(Collected data entries)

====

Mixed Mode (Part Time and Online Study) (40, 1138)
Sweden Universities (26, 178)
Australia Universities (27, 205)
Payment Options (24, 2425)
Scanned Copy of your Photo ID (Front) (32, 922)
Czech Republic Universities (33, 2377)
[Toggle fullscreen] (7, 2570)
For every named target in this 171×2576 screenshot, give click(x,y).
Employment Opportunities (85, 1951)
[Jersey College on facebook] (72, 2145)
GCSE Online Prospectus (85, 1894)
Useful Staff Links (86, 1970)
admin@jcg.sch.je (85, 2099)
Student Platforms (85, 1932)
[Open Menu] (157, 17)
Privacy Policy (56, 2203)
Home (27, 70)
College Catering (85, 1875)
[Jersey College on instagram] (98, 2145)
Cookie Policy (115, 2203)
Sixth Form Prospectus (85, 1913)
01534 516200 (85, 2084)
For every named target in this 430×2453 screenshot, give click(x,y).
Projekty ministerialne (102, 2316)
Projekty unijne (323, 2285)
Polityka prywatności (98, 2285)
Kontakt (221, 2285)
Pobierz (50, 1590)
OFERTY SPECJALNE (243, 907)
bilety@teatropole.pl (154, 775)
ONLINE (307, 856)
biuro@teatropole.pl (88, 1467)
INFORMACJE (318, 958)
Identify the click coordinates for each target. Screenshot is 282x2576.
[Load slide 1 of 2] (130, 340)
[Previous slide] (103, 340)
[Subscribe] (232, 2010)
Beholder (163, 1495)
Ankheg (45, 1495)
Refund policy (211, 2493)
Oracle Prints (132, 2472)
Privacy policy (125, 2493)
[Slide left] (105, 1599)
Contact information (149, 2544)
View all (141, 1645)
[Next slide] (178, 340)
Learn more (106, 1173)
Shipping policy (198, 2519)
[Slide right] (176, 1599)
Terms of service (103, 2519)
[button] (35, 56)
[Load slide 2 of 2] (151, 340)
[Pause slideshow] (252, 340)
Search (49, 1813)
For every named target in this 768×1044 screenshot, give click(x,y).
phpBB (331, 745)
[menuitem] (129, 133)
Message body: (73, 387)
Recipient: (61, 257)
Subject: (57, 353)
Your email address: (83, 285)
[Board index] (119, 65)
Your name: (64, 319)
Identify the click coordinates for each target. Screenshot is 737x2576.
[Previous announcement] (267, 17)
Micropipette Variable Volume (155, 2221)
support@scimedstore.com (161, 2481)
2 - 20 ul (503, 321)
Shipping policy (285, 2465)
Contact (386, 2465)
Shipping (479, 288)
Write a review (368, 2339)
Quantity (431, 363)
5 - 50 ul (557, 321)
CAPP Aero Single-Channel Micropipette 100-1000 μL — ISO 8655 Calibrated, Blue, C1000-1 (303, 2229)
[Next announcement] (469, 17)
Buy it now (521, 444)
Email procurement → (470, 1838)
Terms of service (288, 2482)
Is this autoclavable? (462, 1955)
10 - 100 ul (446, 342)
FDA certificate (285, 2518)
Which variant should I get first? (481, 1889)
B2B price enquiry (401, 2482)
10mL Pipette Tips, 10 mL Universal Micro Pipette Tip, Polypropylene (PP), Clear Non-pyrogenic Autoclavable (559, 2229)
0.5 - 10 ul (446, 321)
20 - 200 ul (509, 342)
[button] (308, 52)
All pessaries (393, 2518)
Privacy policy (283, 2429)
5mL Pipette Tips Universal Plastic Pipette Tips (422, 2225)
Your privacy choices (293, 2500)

====

* _Instructions to follow_
Nothing is to be left out; every record above must be repeated exactly.

* _Solution to the exercise_
Mixed Mode (Part Time and Online Study) (40, 1138)
Sweden Universities (26, 178)
Australia Universities (27, 205)
Payment Options (24, 2425)
Scanned Copy of your Photo ID (Front) (32, 922)
Czech Republic Universities (33, 2377)
[Toggle fullscreen] (7, 2570)
For every named target in this 171×2576 screenshot, give click(x,y).
Employment Opportunities (85, 1951)
[Jersey College on facebook] (72, 2145)
GCSE Online Prospectus (85, 1894)
Useful Staff Links (86, 1970)
admin@jcg.sch.je (85, 2099)
Student Platforms (85, 1932)
[Open Menu] (157, 17)
Privacy Policy (56, 2203)
Home (27, 70)
College Catering (85, 1875)
[Jersey College on instagram] (98, 2145)
Cookie Policy (115, 2203)
Sixth Form Prospectus (85, 1913)
01534 516200 (85, 2084)
For every named target in this 430×2453 screenshot, give click(x,y).
Projekty ministerialne (102, 2316)
Projekty unijne (323, 2285)
Polityka prywatności (98, 2285)
Kontakt (221, 2285)
Pobierz (50, 1590)
OFERTY SPECJALNE (243, 907)
bilety@teatropole.pl (154, 775)
ONLINE (307, 856)
biuro@teatropole.pl (88, 1467)
INFORMACJE (318, 958)
Identify the click coordinates for each target. Screenshot is 282x2576.
[Load slide 1 of 2] (130, 340)
[Previous slide] (103, 340)
[Subscribe] (232, 2010)
Beholder (163, 1495)
Ankheg (45, 1495)
Refund policy (211, 2493)
Oracle Prints (132, 2472)
Privacy policy (125, 2493)
[Slide left] (105, 1599)
Contact information (149, 2544)
View all (141, 1645)
[Next slide] (178, 340)
Learn more (106, 1173)
Shipping policy (198, 2519)
[Slide right] (176, 1599)
Terms of service (103, 2519)
[button] (35, 56)
[Load slide 2 of 2] (151, 340)
[Pause slideshow] (252, 340)
Search (49, 1813)
For every named target in this 768×1044 screenshot, give click(x,y).
phpBB (331, 745)
[menuitem] (129, 133)
Message body: (73, 387)
Recipient: (61, 257)
Subject: (57, 353)
Your email address: (83, 285)
[Board index] (119, 65)
Your name: (64, 319)
Identify the click coordinates for each target. Screenshot is 737x2576.
[Previous announcement] (267, 17)
Micropipette Variable Volume (155, 2221)
support@scimedstore.com (161, 2481)
2 - 20 ul (503, 321)
Shipping policy (285, 2465)
Contact (386, 2465)
Shipping (479, 288)
Write a review (368, 2339)
Quantity (431, 363)
5 - 50 ul (557, 321)
CAPP Aero Single-Channel Micropipette 100-1000 μL — ISO 8655 Calibrated, Blue, C1000-1 (303, 2229)
[Next announcement] (469, 17)
Buy it now (521, 444)
Email procurement → (470, 1838)
Terms of service (288, 2482)
Is this autoclavable? (462, 1955)
10 - 100 ul (446, 342)
FDA certificate (285, 2518)
Which variant should I get first? (481, 1889)
B2B price enquiry (401, 2482)
10mL Pipette Tips, 10 mL Universal Micro Pipette Tip, Polypropylene (PP), Clear Non-pyrogenic Autoclavable (559, 2229)
0.5 - 10 ul (446, 321)
20 - 200 ul (509, 342)
[button] (308, 52)
All pessaries (393, 2518)
Privacy policy (283, 2429)
5mL Pipette Tips Universal Plastic Pipette Tips (422, 2225)
Your privacy choices (293, 2500)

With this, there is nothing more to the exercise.